Texte de lecture
Ewlyne Guillaume et Serge Abatucci, les directeurs de la compagnie Ks & Co qui animent avec une énergie artistique sans relâche un projet ancré au cur des cultures plurielles de l’ouest guyanais, et grâce auquel sont nés Kokolampoe, la Scène conventionnée de Guyane, installée à Saint-Laurent du Maroni dans un ancien centre de transportation du bagne de Cayenne ainsi que Les Tréteaux du Maroni, un festival international de rencontres des arts de la scène, présentaient cet été en Avignon une nouvelle création. Ils avaient présenté Koud’ip au printemps au Musée Dapper à Paris, un spectacle étonnant, mené avec des Saramakas et surtout une expérience humaine rare. Et on se souvient de La Route de Zakes Mda, ce très beau spectacle adapté d’un texte sud-africain présenté en Avignon en 2007, où Serge Abatucci avait Ahmadou Tidiane Sall pour complice. Cette fois, les directeurs de Ks & Co, qui ont choisi de monter tous deux sur les planches, se sont tournés vers la Martinique et se sont associés au jeune comédien Hervé Deluge et sa compagnie L’île Aimée pour constituer un trio surprenant et défendre un spectacle présenté dans la nuit avignonnaise au théâtre de la Chapelle du Verbe Incarné.
Curieux objet que cette création vidéo, acoustique et plastique qui s’appuie aussi sur le jeu de trois acteurs et sur un texte de Janusz Glowacki. La présence scénique des comédiens qui jouent trois S.D.F., trois laissés pour compte dans un parc new-yorkais semblent s’insérer comme du vivant dans une installation plastique faite d’illusions vidéo et de matériaux recyclés amoncelés en un drôle de dépotoir où explosent les couleurs : un caddy, un banc, des sacs de couchage des fleurs en plastique, de vieilles pantoufles, des sacs poubelles
Les trois palpitations humaines disparues dans cet amoncellement hétéroclite sont trois cloches dont l’horizon n’est plus que ce corps qu’ils maltraitent, n’est plus que la bouteille de gnaule qu’ils convoitent, tandis que le dialogue qui les relie encore est fait de cris et de silence, percés de mensonges et de tractations, d’insultes aussi.

Données fournies
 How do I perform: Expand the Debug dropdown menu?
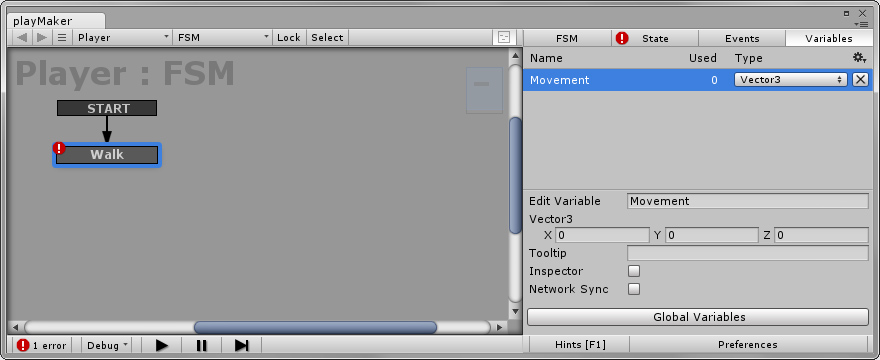[x=107, y=345]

Consigne
Les affirmations suivantes concordent-elles avec l'article sur la compagnie Ks & Co ? Répondez à chacune par oui ou par non et citez textuellement les mots qui tranchent : (a) Kokolampoe se trouve à Saint-Laurent du Maroni, dans un ancien centre de transportation du bagne de Cayenne ; (b) Koud'ip a été présenté en Avignon en 2007 ; (c) les trois comédiens jouent des S.D.F. dans un parc parisien.

Réponse
(a) Oui : « Kokolampoe, la Scène conventionnée de Guyane, installée à Saint-Laurent du Maroni dans un ancien centre de transportation du bagne de Cayenne ».
(b) Non : « Ils avaient présenté Koud’ip au printemps au Musée Dapper à Paris ».
(c) Non : « trois S.D.F., trois laissés pour compte dans un parc new-yorkais ».